“The most important thing when picking classes is choosing the right professor.”
This is the platitude every incoming freshman is bombarded with when they pick their classes for the first time. It’s the same advice that those freshmen will then pass on to the newest incoming class once they are older and wiser upperclassmen. The reason why this advice is given out at college campuses year after year is because it’s true. Professors have the potential to either make or break the course. I have enjoyed learning even the driest and densest material when it was taught by enthusiastic professors and grew disdainful toward subjects I once enjoyed because of the professor’s dull, half-hearted lectures.
Although professors are integral to undergraduates’ experiences at universities, good teaching is currently battling a variety of obstacles. As Georgetown professor Jacques Berlinerblau said in a recent article published in The Chronicle, professors are being disincentivized from teaching. “While teaching undergraduates is, normally, a large part of a professor’s job, success in our field is correlated with a professor’s ability to avoid teaching undergraduates,” he wrote.
Berlinerblau explains that when he began teaching at the lowest quality public community colleges, he had to teach six courses per semester. As he climbed the ladder toward more prestigious universities, he was able to teach less and less. He was conditioned to work with the aim of ultimately obtaining a “double zero”, where a professor teaches zero undergraduate courses in both fall and spring semesters. This problem is particularly pervasive at more prestigious universities, where research work and publications are prized over the intangible quality of student education.
Even at a university like Georgetown, where the majority of courses are taught by professors, teaching assistants are often the ones who do the grunt work. This is the case in large lectures and small seminars alike; teaching assistants are the ones who engage with students in discussion sections, grade assignments, and work to make the material more easily digestible. Professors of these courses, on the other hand, get to stand in front of the classroom and lecture material without having to interact with undergraduates, with the exception of those sycophants who show up to office hours.

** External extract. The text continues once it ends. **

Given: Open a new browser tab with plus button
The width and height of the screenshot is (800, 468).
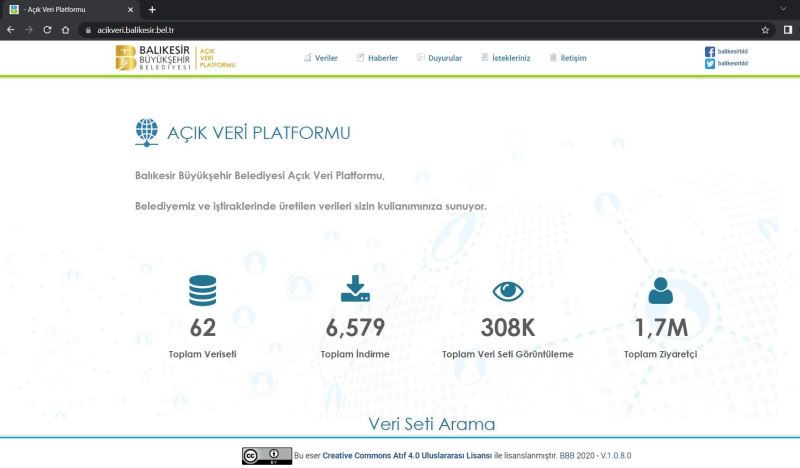Looking at the screenshot, I should point(152,9).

In addition to the professor’s role becoming further removed from the classroom, when professors are in the classroom, there are few mechanisms in place to hold professors to a high standard of teaching. This lack of accountability in the classroom has resulted in what Indiana University Bloomington professor Murray Sperber calls “the faculty/student non-aggression pact.” According to Sperber, this pact is a mutually beneficial tacit agreement between students and their professors. Professors do not need to expend excessive time and energy trying to develop in-depth lesson plans and challenging assignments. Students in return are only assigned minimal amounts of work, but rewarded with high grades. Both sides win and neither has to argue over grades or workload.
At Georgetown and at many other institutions, course evaluations are provided as a means for student feedback to maintain professor accountability. These evaluations, however, might actually further promote sub-par teaching as opposed to preventing it. According to several reports, when students are evaluating their professors, they are more likely to rate more lenient professors higher in all aspects of course evaluations. In a survey conducted at San Jose State University, for instance, 70 percent of students revealed that their expected grade in a course influenced their professor evaluations. Furthermore, Herbert Marsh suggested that professors are also aware of this positive correlation between grading leniently and better evaluations. In one survey, 38 percent of professors admitted to altering their courses to make them easier after receiving negative student evaluation feedback.
Although course evaluations should be holding professors to higher teaching standards, in practice, they effect the opposite results. In addition to pushing professors toward teaching less rigorously, they also force professors to hesitate before discussing contentious topics in class such as gay marriage, abortion, and religion. Williams and Ceci published a report, which asserted that student evaluations are “opinion polls.” Professors are put in a defensive position where they, to a certain extent, avoid teaching material that might not be agreeable with all students.
If we want to hold teachers to the highest possible standards, however, it would be incorrect to completely eliminate course evaluations. Instead, universities need to develop better ways of using them. At Georgetown, the quantitative results of course evaluations, such as multiple choice questions, are provided to faculty, department chairs, program directors, deans, and the provost. These administrators are expected to make important decisions about professors’ rank, tenure, and merit based on quantitative data that may be misleading. Qualitative results, articulated through written comments, are available only only to the faculty member to whom they pertain through CoursEval.
There are no clear solutions to improving professor quality, but expanding the accessibility of written student feedback and contextualizing data by also considering mean grades in a course would be a good place for universities to start. If these types of changes are not made, universities are not only allowing lackadaisical teaching from their professors, but also encouraging it.